> [Work instruction]: Your task is to repeat exactly the lines below between the line holding "1226x791 pixels." and the line holding "Given: Follow the machinable link", inclusive, and only those.

[Dataset excerpts]
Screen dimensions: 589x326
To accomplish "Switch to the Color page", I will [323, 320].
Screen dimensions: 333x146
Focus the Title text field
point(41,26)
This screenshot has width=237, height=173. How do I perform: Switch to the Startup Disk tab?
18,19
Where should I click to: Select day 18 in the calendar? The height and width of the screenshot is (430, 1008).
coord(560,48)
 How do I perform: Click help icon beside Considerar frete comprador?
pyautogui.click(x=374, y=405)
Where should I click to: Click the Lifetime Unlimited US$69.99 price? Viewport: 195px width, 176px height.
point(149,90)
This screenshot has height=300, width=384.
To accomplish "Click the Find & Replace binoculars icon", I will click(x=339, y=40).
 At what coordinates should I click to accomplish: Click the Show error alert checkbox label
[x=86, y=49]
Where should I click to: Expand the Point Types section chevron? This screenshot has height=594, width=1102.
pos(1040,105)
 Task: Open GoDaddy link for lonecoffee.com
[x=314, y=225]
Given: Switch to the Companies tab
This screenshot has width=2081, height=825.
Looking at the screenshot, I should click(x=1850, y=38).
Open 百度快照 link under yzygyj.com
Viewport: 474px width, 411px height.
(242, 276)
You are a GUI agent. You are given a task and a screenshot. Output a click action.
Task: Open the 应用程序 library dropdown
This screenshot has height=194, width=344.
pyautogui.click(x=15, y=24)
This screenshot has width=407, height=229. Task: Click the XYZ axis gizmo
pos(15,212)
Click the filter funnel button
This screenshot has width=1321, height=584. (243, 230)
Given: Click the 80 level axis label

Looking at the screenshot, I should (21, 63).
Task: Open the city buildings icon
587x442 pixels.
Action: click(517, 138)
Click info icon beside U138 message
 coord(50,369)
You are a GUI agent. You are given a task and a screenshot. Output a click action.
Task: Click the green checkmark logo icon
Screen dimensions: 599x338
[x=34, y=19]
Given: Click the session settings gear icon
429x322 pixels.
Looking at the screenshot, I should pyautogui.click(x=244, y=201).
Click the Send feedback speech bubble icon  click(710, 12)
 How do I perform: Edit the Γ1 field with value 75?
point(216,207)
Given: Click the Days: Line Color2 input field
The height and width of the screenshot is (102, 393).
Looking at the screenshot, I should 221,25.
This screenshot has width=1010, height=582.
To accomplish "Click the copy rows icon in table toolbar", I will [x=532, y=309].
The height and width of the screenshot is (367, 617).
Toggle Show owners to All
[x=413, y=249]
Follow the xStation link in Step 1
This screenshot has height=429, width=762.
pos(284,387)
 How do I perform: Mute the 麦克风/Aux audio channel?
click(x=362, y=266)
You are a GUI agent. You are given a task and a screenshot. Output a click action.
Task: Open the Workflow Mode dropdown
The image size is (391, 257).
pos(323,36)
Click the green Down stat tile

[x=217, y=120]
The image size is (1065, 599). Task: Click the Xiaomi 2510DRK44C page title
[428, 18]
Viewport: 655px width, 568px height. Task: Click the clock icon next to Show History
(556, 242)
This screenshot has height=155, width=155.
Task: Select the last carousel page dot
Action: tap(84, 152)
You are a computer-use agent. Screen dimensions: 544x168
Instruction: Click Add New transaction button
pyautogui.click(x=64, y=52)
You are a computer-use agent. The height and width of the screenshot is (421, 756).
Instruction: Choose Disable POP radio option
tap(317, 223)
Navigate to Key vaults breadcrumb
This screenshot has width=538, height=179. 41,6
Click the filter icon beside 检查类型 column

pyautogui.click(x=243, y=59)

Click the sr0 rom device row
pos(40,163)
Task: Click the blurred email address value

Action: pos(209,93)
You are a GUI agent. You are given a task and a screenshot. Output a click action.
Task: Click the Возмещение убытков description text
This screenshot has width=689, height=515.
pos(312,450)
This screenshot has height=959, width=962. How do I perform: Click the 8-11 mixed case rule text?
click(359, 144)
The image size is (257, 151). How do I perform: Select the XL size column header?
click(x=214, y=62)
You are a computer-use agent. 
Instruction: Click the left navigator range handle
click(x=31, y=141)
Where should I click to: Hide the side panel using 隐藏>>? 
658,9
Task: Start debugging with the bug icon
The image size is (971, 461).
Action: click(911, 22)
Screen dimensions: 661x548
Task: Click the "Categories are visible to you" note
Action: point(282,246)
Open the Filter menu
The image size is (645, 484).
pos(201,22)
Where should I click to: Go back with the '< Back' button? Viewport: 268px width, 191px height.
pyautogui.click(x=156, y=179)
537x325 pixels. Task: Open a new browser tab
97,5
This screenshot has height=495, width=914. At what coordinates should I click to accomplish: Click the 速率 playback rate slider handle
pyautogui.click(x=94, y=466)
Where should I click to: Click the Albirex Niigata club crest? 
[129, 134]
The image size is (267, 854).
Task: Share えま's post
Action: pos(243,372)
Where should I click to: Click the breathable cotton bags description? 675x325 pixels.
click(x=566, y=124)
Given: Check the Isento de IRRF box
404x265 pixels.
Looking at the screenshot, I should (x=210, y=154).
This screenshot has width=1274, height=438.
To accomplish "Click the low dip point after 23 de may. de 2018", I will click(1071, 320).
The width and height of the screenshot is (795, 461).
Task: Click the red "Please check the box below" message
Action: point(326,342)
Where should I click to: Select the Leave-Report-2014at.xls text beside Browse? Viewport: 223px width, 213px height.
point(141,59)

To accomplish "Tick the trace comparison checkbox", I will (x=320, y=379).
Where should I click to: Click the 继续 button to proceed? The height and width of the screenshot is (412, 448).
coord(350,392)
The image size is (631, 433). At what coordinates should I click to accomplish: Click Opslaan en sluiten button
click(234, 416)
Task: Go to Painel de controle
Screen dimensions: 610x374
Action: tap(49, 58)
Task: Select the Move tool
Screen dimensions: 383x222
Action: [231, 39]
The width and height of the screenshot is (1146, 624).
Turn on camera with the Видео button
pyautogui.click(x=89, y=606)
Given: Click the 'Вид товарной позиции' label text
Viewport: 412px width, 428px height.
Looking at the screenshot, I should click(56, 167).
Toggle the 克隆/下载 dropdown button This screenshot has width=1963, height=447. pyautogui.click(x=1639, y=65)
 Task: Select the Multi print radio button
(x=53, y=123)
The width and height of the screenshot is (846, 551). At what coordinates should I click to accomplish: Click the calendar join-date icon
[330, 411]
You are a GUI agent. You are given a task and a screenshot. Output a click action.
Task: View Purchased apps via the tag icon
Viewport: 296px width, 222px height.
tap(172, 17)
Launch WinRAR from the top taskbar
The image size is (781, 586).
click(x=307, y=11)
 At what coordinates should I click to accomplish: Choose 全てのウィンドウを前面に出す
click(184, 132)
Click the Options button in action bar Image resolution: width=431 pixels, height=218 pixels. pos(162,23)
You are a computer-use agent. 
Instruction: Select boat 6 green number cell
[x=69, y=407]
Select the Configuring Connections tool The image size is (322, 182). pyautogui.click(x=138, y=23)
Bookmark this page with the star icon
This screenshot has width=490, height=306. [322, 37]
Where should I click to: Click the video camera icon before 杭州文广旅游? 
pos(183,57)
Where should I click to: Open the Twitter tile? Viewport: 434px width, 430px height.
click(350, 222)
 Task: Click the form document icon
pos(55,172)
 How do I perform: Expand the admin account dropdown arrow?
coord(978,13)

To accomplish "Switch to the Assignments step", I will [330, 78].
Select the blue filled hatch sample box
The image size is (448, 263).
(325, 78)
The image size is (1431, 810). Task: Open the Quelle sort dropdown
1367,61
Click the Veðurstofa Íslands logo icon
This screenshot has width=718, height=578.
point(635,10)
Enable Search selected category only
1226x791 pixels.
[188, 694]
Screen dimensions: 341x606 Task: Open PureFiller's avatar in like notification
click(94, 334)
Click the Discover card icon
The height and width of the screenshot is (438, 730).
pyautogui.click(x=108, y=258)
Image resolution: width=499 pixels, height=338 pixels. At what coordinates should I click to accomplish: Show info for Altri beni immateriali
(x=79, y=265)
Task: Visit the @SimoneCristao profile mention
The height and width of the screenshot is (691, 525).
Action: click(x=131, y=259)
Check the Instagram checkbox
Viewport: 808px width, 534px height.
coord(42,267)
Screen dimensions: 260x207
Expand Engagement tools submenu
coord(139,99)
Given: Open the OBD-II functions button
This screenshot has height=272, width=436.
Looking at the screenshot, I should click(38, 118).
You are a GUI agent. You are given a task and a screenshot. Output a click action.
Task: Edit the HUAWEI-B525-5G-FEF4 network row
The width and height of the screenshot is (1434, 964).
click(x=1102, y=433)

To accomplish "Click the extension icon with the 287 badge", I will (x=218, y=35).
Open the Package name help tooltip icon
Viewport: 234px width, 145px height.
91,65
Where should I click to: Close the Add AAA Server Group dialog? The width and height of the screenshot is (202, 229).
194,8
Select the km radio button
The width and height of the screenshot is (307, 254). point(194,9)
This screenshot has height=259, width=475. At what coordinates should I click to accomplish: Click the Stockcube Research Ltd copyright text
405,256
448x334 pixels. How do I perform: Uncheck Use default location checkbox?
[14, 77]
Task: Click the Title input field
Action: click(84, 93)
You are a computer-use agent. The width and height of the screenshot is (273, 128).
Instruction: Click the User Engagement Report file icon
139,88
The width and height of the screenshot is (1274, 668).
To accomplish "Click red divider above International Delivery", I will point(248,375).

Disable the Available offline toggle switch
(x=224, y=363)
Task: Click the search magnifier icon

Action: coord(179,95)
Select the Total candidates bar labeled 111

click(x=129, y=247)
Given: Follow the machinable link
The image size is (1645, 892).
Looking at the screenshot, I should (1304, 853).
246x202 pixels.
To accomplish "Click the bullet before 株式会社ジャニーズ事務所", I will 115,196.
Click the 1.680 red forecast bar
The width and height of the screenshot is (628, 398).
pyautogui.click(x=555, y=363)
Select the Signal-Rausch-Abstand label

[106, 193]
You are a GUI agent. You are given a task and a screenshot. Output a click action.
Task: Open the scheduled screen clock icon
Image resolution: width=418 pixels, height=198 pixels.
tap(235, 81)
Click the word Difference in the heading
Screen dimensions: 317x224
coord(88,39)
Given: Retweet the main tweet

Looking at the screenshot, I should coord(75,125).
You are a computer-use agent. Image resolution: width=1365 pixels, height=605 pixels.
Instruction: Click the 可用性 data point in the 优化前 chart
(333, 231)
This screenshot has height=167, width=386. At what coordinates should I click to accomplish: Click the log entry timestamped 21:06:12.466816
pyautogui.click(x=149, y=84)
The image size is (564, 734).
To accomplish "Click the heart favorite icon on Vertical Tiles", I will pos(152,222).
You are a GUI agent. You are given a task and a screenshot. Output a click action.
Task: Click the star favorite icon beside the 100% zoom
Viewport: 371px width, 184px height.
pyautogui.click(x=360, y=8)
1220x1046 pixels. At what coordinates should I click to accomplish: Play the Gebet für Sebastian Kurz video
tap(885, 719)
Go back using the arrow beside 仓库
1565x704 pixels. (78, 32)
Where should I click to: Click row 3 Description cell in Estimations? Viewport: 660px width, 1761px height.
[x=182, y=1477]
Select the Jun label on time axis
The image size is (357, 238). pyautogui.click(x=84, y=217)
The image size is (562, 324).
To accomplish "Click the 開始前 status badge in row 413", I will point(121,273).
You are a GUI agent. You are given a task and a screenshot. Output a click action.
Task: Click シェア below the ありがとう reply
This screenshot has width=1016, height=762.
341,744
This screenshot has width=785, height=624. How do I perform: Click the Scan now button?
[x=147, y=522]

> [Task response]:
1226x791 pixels.
[188, 694]
Screen dimensions: 341x606 Task: Open PureFiller's avatar in like notification
click(94, 334)
Click the Discover card icon
The height and width of the screenshot is (438, 730).
pyautogui.click(x=108, y=258)
Image resolution: width=499 pixels, height=338 pixels. At what coordinates should I click to accomplish: Show info for Altri beni immateriali
(x=79, y=265)
Task: Visit the @SimoneCristao profile mention
The height and width of the screenshot is (691, 525).
Action: click(x=131, y=259)
Check the Instagram checkbox
Viewport: 808px width, 534px height.
coord(42,267)
Screen dimensions: 260x207
Expand Engagement tools submenu
coord(139,99)
Given: Open the OBD-II functions button
This screenshot has height=272, width=436.
Looking at the screenshot, I should click(38, 118).
You are a GUI agent. You are given a task and a screenshot. Output a click action.
Task: Edit the HUAWEI-B525-5G-FEF4 network row
The width and height of the screenshot is (1434, 964).
click(x=1102, y=433)

To accomplish "Click the extension icon with the 287 badge", I will (x=218, y=35).
Open the Package name help tooltip icon
Viewport: 234px width, 145px height.
91,65
Where should I click to: Close the Add AAA Server Group dialog? The width and height of the screenshot is (202, 229).
194,8
Select the km radio button
The width and height of the screenshot is (307, 254). point(194,9)
This screenshot has height=259, width=475. At what coordinates should I click to accomplish: Click the Stockcube Research Ltd copyright text
405,256
448x334 pixels. How do I perform: Uncheck Use default location checkbox?
[14, 77]
Task: Click the Title input field
Action: click(84, 93)
You are a computer-use agent. The width and height of the screenshot is (273, 128).
Instruction: Click the User Engagement Report file icon
139,88
The width and height of the screenshot is (1274, 668).
To accomplish "Click red divider above International Delivery", I will point(248,375).

Disable the Available offline toggle switch
(x=224, y=363)
Task: Click the search magnifier icon

Action: coord(179,95)
Select the Total candidates bar labeled 111

click(x=129, y=247)
Given: Follow the machinable link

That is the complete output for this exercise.